Baylor College of Medicine Houston, TX, United States
Taaj Raasikh, MD1, Manreet Kaur, MD2 1Baylor College of Medicine, Houston, TX; 2Baylor College of Medicine, Baylor, TX
Introduction: It is well established that inflammatory bowel diseases (IBD) can present with ocular manifestations. Almost 10% of IBD patients will have ocular pathologies, most commonly episcleritis, scleritis and uveitis. We present a rare case of central retinal vein occlusion (CRVO) in a young adult with severe ulcerative colitis, successfully treated with systemic steroids and anticoagulation.
Case Description/Methods: Patient is a 20-year-old male with ulcerative colitis (UC) diagnosed 6 months ago, complicated by multiple flares. He was found to have a positive CMV PCR (VL 1820 IU/ml) during routine lab monitoring. He completed a four-week course of oral valganciclovir with negative viral load and was initiated on infliximab. During his subsequent ophthalmology examination, small hemorrhages of the right retina were noted as well as optic disc edema with scattered dot blot heme, without cystoid macular edema (CME). Repeat exam 2 weeks later showed stable disc edema however with new venous dilatation of right eye with CME and MRI brain revealed heterogeneous enhancement of the right optic nerve. Hypercoagulable workup was unremarkable. Throughout this time he did not experience visual loss, changes in vision or headaches and rest of ophthalmology examination including visual field and acuity was normal.
Two ophthalmologists reviewed the case and determined his presentation was consistent with CRVO. Given the worsening retina exam he was started on therapeutic anticoagulation with rivaroxaban per hematology. He also was started on high dose systemic steroids for a concurrent UC flare that resulted in a total colectomy. Subsequent retinal exams 2 months later showed resolution of right eye optic disc edema and retinopathy. The patient completed a 3-month course of anticoagulation and since his colectomy he has been off steroids and infliximab.
Discussion: CRVO is a rare ocular complication of IBD with a handful of cases reported in the literature.
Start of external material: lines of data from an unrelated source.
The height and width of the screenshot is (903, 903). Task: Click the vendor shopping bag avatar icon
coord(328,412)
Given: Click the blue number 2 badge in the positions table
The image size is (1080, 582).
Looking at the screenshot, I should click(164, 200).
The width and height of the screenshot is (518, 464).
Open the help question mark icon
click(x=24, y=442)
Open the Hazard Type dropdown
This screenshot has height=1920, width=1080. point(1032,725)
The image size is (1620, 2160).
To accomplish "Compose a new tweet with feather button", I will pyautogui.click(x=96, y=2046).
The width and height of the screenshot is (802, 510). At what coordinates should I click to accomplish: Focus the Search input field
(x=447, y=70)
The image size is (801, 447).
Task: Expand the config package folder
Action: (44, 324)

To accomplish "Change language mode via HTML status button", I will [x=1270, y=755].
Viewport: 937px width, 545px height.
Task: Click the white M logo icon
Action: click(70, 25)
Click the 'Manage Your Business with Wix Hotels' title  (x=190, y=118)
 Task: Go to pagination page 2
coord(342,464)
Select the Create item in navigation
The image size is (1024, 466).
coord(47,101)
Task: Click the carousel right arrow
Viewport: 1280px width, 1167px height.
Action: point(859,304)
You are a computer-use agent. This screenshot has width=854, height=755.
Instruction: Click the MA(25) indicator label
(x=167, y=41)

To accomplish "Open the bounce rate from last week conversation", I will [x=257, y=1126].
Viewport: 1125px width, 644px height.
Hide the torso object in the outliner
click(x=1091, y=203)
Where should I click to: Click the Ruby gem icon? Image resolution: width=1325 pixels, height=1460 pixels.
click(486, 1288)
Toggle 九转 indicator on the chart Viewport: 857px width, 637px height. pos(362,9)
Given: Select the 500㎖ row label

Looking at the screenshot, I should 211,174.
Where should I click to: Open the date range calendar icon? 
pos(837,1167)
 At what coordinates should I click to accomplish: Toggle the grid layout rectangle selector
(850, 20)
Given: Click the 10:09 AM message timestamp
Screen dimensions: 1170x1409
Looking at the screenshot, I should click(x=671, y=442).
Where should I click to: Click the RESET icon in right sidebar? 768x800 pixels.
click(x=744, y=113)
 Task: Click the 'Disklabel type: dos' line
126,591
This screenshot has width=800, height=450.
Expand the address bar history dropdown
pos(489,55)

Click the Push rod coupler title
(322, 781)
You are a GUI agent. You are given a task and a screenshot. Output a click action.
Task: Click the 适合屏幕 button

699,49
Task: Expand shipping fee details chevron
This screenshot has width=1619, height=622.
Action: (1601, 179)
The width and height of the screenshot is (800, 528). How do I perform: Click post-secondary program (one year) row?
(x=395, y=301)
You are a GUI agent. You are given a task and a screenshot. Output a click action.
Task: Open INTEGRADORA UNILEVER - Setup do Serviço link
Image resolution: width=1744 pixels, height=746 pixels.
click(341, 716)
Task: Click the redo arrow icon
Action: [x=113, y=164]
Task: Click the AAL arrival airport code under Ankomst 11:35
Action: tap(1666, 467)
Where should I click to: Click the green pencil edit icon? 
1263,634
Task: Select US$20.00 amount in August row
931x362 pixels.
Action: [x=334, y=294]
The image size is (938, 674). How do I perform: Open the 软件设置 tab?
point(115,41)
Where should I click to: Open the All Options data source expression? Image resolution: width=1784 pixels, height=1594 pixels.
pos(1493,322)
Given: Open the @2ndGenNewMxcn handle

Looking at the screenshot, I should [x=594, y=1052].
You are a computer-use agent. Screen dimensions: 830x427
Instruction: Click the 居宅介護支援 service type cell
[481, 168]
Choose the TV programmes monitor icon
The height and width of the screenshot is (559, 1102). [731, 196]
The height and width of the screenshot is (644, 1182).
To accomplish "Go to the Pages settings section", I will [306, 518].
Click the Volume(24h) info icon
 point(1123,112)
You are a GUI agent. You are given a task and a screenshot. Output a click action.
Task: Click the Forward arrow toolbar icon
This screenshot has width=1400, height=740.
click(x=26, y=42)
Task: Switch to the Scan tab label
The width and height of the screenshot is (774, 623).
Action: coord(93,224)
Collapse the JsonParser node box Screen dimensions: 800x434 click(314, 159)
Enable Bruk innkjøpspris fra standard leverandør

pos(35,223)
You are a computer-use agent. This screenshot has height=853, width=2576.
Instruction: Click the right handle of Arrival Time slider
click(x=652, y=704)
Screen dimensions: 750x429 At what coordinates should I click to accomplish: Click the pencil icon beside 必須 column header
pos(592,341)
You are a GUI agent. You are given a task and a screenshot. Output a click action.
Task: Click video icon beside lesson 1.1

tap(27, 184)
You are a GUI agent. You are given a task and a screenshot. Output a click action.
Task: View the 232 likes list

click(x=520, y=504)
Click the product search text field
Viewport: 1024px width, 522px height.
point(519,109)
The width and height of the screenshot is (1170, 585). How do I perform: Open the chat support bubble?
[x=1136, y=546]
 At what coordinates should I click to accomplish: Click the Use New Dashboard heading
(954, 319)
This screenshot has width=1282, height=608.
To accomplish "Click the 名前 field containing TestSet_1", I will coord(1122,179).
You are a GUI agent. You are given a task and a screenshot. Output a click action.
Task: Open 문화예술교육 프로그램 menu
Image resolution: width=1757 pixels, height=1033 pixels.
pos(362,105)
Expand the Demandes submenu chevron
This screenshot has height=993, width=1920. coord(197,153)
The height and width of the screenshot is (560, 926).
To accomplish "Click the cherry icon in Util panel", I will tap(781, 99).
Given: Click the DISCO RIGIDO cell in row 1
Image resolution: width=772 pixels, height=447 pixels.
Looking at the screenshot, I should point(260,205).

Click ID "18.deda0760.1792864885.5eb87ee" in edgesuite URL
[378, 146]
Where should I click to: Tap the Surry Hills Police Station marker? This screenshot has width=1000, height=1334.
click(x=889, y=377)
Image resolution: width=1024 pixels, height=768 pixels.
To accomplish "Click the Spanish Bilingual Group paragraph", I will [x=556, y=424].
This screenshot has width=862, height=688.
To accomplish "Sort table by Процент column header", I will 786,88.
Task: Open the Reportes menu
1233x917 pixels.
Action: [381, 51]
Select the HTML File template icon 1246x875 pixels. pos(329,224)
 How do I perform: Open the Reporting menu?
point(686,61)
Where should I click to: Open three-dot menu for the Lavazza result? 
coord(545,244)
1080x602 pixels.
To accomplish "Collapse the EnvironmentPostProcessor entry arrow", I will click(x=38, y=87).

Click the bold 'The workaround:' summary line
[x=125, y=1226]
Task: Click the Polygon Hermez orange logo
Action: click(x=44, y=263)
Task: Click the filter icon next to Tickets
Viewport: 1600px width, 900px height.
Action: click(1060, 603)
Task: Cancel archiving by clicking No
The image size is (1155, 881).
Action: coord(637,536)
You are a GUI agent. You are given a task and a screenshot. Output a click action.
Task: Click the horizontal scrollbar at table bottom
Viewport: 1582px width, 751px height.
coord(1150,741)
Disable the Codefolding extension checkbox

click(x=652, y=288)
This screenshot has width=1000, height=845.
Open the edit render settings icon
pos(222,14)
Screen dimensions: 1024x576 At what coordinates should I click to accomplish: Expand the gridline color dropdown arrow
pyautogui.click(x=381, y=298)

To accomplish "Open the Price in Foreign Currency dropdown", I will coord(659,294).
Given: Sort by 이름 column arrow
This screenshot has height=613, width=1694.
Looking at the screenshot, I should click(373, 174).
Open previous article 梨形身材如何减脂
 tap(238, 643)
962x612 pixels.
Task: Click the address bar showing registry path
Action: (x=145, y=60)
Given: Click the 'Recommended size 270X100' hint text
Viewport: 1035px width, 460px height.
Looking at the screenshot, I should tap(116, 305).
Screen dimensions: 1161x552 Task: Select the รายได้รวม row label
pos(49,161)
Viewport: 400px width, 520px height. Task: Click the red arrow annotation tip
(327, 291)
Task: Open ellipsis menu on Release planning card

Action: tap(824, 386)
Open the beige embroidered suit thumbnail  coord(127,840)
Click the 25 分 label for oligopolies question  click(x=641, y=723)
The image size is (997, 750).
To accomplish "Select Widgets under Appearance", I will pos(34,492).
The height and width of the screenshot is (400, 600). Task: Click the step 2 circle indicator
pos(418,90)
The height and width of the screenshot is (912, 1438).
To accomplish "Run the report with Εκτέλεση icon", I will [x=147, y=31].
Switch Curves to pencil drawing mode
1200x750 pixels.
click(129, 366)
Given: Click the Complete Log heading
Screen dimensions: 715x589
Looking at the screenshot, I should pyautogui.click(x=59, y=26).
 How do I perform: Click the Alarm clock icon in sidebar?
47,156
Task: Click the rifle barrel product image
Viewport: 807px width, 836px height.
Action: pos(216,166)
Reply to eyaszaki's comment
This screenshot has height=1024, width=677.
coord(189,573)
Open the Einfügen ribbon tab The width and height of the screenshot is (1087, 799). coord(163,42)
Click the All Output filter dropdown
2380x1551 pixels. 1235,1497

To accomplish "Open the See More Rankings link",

While IBD patients have higher incidents of thromboembolic events than the general population, retinal arterial and vein occlusions are rare. Treatment for CRVO typically involves intraocular steroids or anti-VEGF to help reduce swelling and neovascularization. There is limited evidence on the benefits of systemic anticoagulation. However, in our case the patient responded well to systemic steroids and anticoagulation. When concerning findings arise, being aware of the extent of ophthalmologic manifestations of IBD is important to ensure a prompt evaluation.
Disclosures: Taaj Raasikh indicated no relevant financial relationships. Manreet Kaur indicated no relevant financial relationships.
Taaj Raasikh, MD1, Manreet Kaur, MD2. P2713 - Central Retinal Vein Occlusion in the Setting of Severe Ulcerative Colitis, ACG 2021 Annual Scientific Meeting Abstracts. Las Vegas, Nevada: American College of Gastroenterology.